FanPost

Boxscoring, July 11

There's not a great deal to discuss on a night where the Cardinals had all of three hits against Edwin Jackson. Oh wait yes there is.

Matt Holliday: 0-2

Holliday left Thursday's game because of hamstring tightness, which could linger throughout the summer and potentially create a hole in the Cardinals' lineup. There are a handful of people who hate passionately hate Matt Holliday, but their stupidity aside, taking out his bat - even if his numbers are pedestrian by the high standards he's set - will not be easily replaced.

The obvious move says the Cardinals will move Craig to left field and Adams to first base. On defense, they likely lose nothing. The offense will be dependent on Adams' ability to prove himself an everyday player.

If the Cardinals move Holliday to the disabled list, the call-up is fairly interesting. Oscar Taveras would have been an exciting choice, but he's on the disabled list. I've seen a suggestion that the Cardinals should bring up Wong, but Wong only comes up if you're not confident that Adams can succeed playing every day.

Holliday's injury would've been a sigh of relief for Ty Wigginton, who may have found himself playing more. If Holliday had to get injured, then we should be doing cartwheels and doing the Harlem Shake that it came after Wigginton was given an unconditional release.

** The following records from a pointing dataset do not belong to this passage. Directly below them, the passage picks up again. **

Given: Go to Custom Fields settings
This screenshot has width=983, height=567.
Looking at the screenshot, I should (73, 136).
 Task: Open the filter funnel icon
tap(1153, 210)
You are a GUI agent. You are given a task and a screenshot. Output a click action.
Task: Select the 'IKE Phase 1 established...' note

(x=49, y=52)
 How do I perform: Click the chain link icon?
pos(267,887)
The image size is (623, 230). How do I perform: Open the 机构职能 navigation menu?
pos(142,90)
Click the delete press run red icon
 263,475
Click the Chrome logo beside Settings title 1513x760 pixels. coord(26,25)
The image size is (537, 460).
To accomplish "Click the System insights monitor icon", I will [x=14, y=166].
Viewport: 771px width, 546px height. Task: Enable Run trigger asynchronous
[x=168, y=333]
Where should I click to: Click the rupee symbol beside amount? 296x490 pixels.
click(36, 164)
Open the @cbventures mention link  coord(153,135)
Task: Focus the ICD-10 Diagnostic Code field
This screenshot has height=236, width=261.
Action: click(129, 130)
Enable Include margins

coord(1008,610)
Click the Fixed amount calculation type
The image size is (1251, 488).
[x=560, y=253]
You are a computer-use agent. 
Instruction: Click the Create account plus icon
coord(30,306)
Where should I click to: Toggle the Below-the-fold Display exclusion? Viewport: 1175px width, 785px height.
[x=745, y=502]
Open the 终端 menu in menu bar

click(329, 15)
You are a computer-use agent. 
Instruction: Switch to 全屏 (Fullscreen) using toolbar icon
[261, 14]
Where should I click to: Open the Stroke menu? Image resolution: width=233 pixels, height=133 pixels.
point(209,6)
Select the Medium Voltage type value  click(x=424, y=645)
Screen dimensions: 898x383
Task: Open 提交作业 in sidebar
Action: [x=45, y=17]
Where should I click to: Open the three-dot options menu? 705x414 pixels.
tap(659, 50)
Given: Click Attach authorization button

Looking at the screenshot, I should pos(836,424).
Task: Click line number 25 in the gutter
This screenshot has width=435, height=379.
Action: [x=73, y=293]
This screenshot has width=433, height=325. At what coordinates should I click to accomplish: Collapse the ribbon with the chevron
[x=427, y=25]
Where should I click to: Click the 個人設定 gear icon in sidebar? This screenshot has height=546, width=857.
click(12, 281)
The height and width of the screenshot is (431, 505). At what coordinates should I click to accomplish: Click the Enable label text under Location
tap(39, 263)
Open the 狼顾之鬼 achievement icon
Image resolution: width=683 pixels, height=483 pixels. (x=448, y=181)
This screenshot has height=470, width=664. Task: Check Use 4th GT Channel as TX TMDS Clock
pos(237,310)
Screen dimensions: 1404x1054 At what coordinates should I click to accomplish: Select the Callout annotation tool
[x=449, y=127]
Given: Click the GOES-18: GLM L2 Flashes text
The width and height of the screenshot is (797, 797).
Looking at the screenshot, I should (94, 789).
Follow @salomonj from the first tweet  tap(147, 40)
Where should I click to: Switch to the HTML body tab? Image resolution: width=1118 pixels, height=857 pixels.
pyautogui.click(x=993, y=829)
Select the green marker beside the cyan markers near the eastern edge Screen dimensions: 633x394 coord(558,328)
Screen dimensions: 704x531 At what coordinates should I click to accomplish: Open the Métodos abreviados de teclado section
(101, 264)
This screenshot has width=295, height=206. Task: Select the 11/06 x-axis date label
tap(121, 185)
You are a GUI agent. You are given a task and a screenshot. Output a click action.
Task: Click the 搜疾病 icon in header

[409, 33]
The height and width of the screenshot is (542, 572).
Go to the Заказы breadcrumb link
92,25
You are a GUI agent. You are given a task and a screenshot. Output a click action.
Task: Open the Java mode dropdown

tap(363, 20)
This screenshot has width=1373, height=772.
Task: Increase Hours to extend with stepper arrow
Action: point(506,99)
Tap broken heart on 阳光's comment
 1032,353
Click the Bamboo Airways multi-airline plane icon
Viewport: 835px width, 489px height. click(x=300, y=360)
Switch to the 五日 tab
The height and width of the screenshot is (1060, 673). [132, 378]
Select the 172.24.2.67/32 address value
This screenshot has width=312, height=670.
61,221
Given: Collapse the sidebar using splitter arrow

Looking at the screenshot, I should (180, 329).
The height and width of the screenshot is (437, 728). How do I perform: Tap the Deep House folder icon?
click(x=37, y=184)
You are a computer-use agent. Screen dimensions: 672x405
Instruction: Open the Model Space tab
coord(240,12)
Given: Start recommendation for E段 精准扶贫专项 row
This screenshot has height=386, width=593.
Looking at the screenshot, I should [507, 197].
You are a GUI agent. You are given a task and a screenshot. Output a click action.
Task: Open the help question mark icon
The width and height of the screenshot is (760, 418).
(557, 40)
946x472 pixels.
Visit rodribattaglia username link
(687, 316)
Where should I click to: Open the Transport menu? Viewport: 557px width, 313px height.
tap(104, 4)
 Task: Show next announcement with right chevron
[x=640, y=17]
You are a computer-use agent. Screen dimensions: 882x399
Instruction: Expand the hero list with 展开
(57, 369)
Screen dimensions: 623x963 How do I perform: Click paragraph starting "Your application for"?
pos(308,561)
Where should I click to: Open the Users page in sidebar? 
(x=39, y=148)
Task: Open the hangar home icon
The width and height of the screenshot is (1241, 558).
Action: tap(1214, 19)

David Freese: 1-3, 1 BB, 2 K

The type of person who believes players posses a "clutch" gene is also the type of person that would believe David Freese is distracted from not getting a long-term contract in the offseason. Since I'm not one for fairy tales, I think it's more likely that Freese, at 30, has already entered his decline phase. This season he's been a minus fielder, and whatever improvement he showed on the power side in 2011 and 2012 has disappeared into the same hole as Jon Jay's BABIP.

Freese is hitting for a career-high in ground balls, and with a .339 BABIP (it surprised me, too), there's a chance that his .735 OPS isn't even the floor. Which leads me to...

Edwin Jackson (W, 6-10): 7 IP, 3 H, 0 ER, 0 BB, 5 SO

Jackson had not thrown seven innings since June 9. It might sound alarmist to panic over a team 20 games over .500 and leading its division, but there are red flags all over the place. The Cardinals' second half performance is hinging on Matt Carpenter's Joe Morgan impression, Yadier Molina's Ted Simmons impression, Carlos Beltran not repeating a second-half funk, Allen Craig and Matt Adams to continue pushing what is probably their 90th percentile projection, Matt Holliday getting healthy, and either Jon Jay or David Freese stepping up.

A lot has to go right for the Cardinals. They have achieved their record in no small part due to some outlier performances that can't be counted to continue.